San Jose fixture reopens with member show

By Ann Elliott Sherman

EVEN WITH its new headquarters still a work-in-progress, the show goes on at WORKS/San José. The old brick flour mill on North Third Street features lofty ceilings and great natural light. Once the building inspector gives the go-ahead, visitors will find an airy expanse of walls and concrete slab flooring that, true to the WORKS ethos, can handle just about anything artists might want to try.

That includes easily accommodating the work of more than 100 members participating in the christening exhibition, Across the Tracks. Adroitly finessing a grab bag of style and content, the installation crew deserves credit for finding threads of commonality or complementarity between divergent pieces, grouping them to produce a sense of flow, instead of chaos.

That being said, certain works still stand out, either demanding or seducing attention. Surely in the first category is Gary Abkin's large-scale painting Adolescent. It's a coolly creepy bit of ravishment that creates a magnetic field of attraction and repulsion.
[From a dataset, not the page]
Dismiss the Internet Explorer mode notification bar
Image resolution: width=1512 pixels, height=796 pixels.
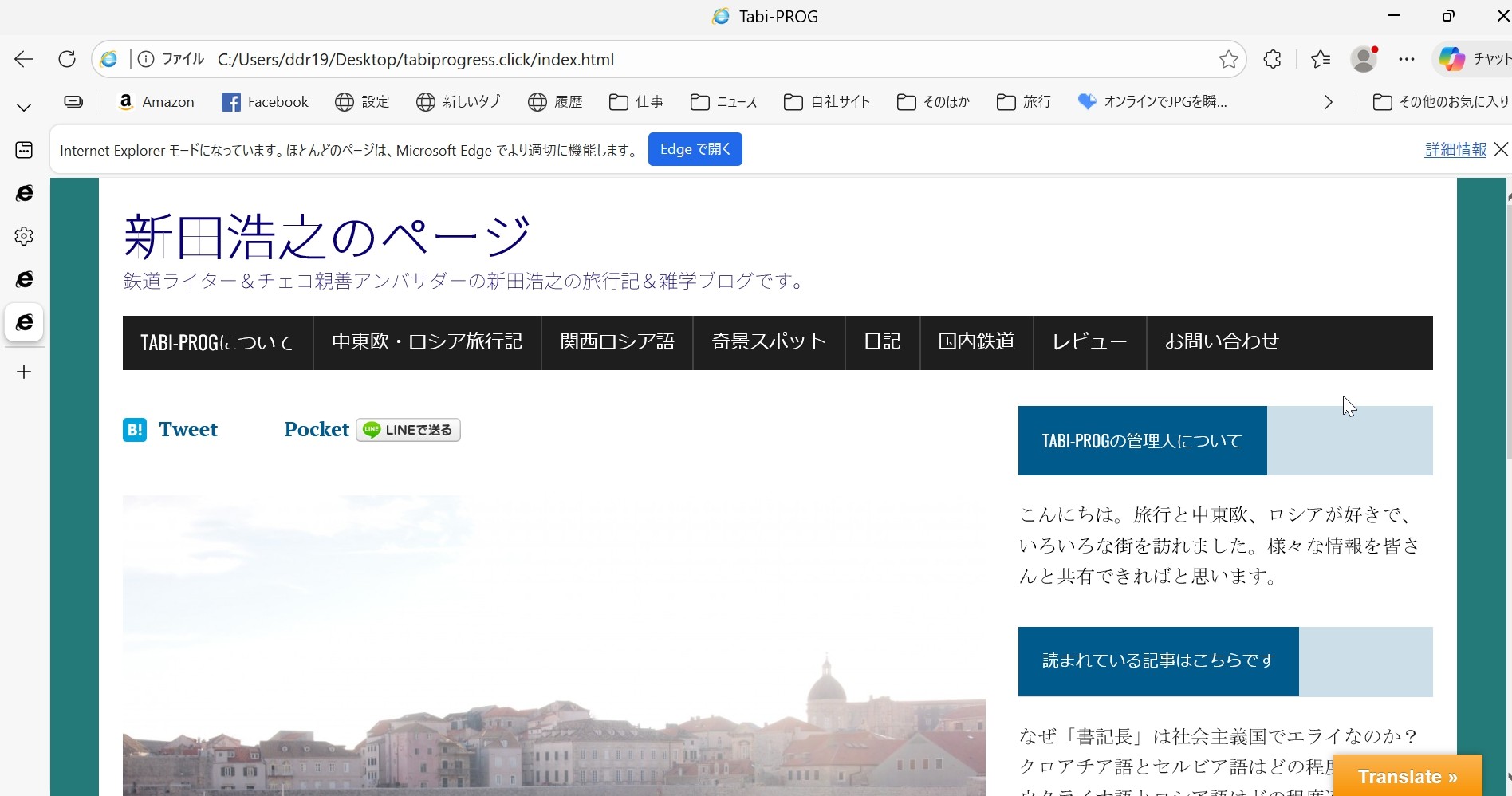pyautogui.click(x=1501, y=149)
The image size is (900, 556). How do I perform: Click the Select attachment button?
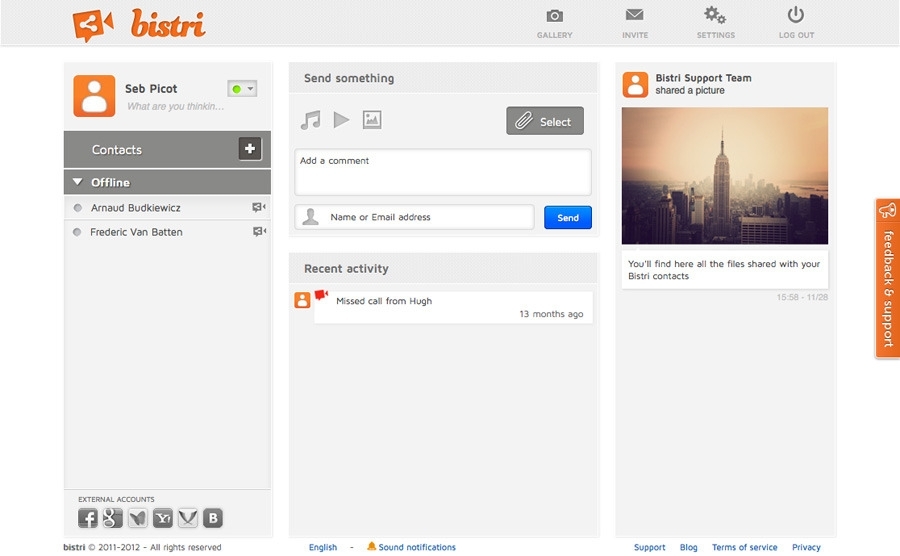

Your gaze is drawn to the colors and composition of the canvas despite the flinch reflex induced by the sight of Freddy Krueger­like claws snatching at the egg-smooth girl of the title.

Economically graphic in every sense, Abkin's slightly angled point of view and flat expanses of color boldly outlined in black are slightly reminiscent of Toulouse-Lautrec, though the subject matter might just as easily conjure up the weary passivity of Bellocq's New Orleans prostitutes.

Lying back on her hands, the naked girl stares at or past the clothed groper. She is not exactly unhappy, but certainly not enjoying herself; emotional disassociation is her only apparent defense. Whatever narrative translation is chosen for the scene, the viewer/voyeur becomes uncomfortably complicitous in its matter-of-fact exposure of a decidedly unmutual sexual encounter.

Nearby, a charcoal-on-paper piece offers a rejoinder. Terry Acebo Davis subverts the phallocentric in Love and Two Eggs, an--ahem--allegorical drawing of a deep-sea fishing lure with a big, deadly hook flanked by two ovoids. Over easy, indeed.

Victoria May's sparingly hand-colored silver-gelatin still-life trios are surprisingly suspended within mitred frames by woven spans of dove-gray thread. In these explorations of contrasting forms and textures, May rests fanned feathers on granite, sets dried thistles or a coiled snakeskin against handmade rice paper, splits open bean pods or pomegranates.

Rather than nostalgically colorizing an entire photograph, May uses touches of tint only to heighten awareness--a few seeds here, a bean there. In one image, a leaf pinpricked into intricate lace work backlit with sun gets the barest wash of amber so that we might better appreciate its rusky fragility.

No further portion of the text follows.